# Goal of the exercise:
Shift every coordinate in the answers by 124, and give the part of the records that opens with the line containing "湘公网安备43062402000173号 (328, 1120)" and closes with the line containing "Northern Ireland (83, 16)" again, with its requests. Leave the pictures out.

# Exercise materials:
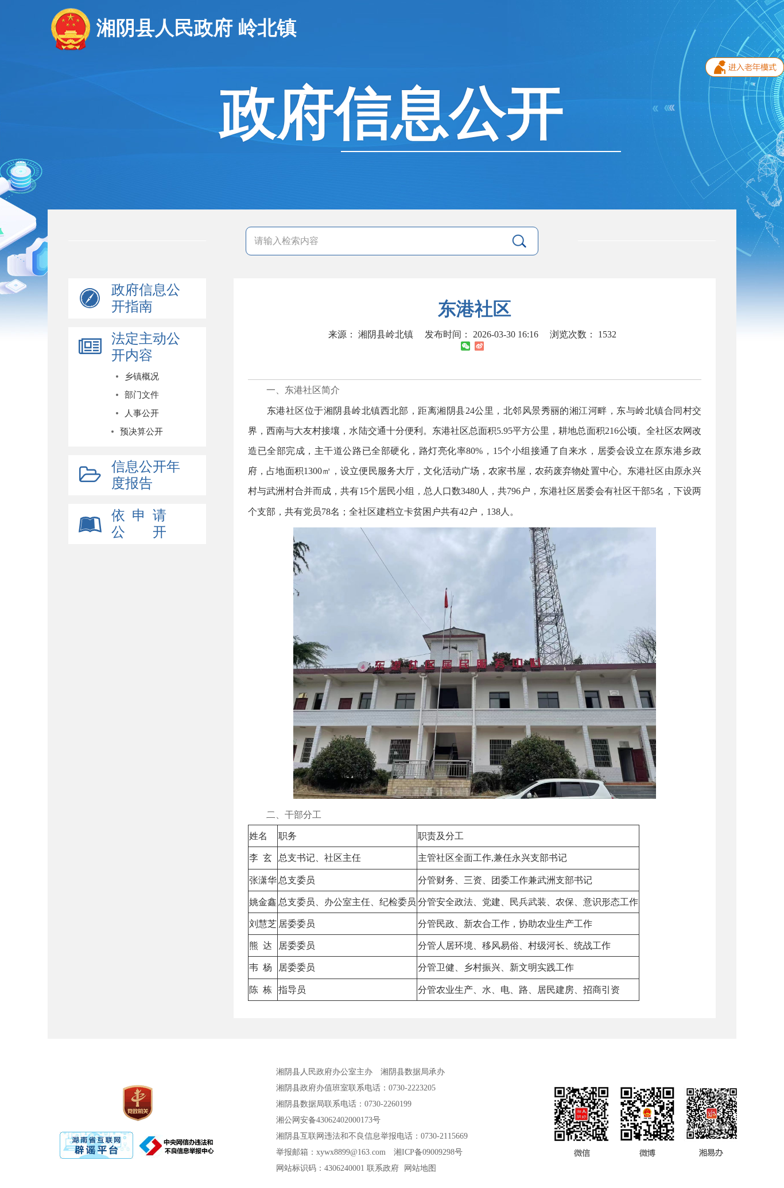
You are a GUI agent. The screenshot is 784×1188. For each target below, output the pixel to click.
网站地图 (420, 1168)
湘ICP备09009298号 (428, 1152)
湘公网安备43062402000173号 (328, 1120)
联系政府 (383, 1168)
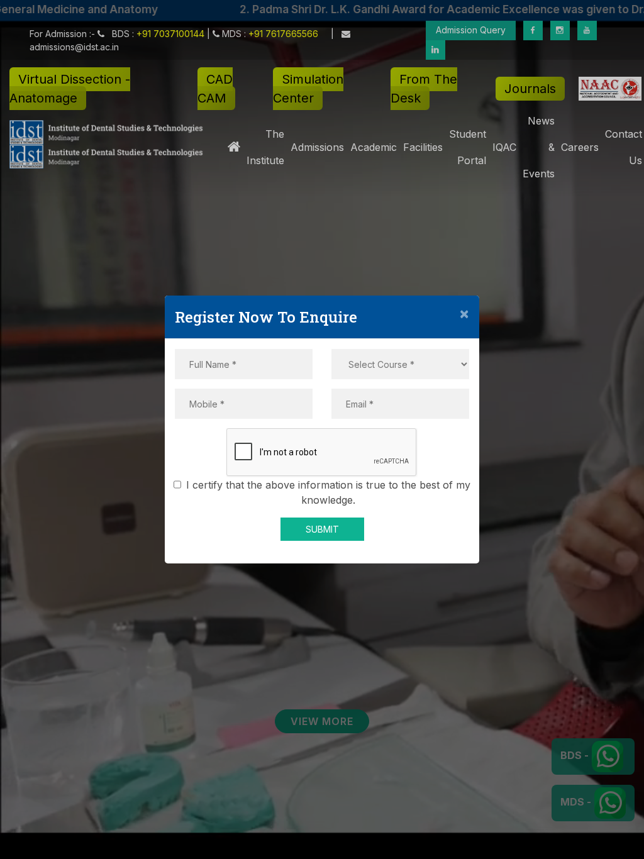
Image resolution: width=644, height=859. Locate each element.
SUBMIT (322, 529)
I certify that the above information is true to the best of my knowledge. (328, 492)
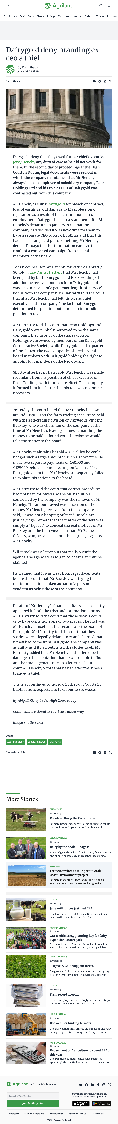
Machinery (64, 16)
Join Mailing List (32, 1103)
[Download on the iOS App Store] (81, 1104)
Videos (100, 16)
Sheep (40, 16)
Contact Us (13, 1113)
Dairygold (56, 204)
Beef (22, 16)
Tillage (51, 16)
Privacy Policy (56, 1113)
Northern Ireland (83, 16)
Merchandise (98, 1113)
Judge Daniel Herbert (44, 272)
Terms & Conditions (34, 1113)
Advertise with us (77, 1113)
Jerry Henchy (24, 162)
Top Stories (10, 16)
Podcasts (112, 16)
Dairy (31, 16)
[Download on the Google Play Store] (101, 1104)
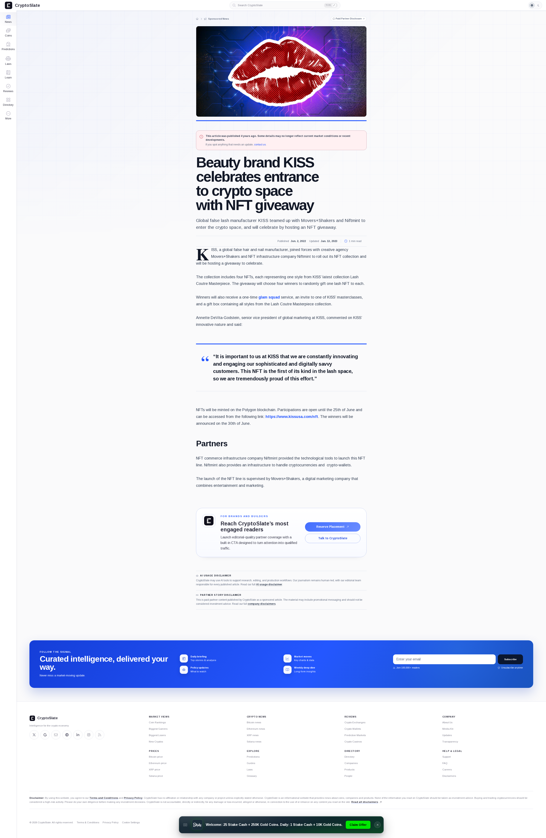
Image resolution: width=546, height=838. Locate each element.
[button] (8, 115)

# Answer in full:
湘公网安备43062402000173号 (452, 1244)
联系政府 (507, 1292)
Image resolution: width=644, height=859. Locate each element.
SUBMIT (446, 653)
I certify that the above information is true to the best of my knowledge. (452, 616)
Machinery (188, 140)
Join Mailing List (156, 1227)
[Download on the iOS App Store] (205, 1228)
Videos (224, 140)
Sheep (164, 140)
Contact Us (137, 1237)
Dairygold (180, 328)
Beef (146, 140)
Tillage (175, 140)
Privacy Policy (180, 1237)
Northern Ireland (207, 140)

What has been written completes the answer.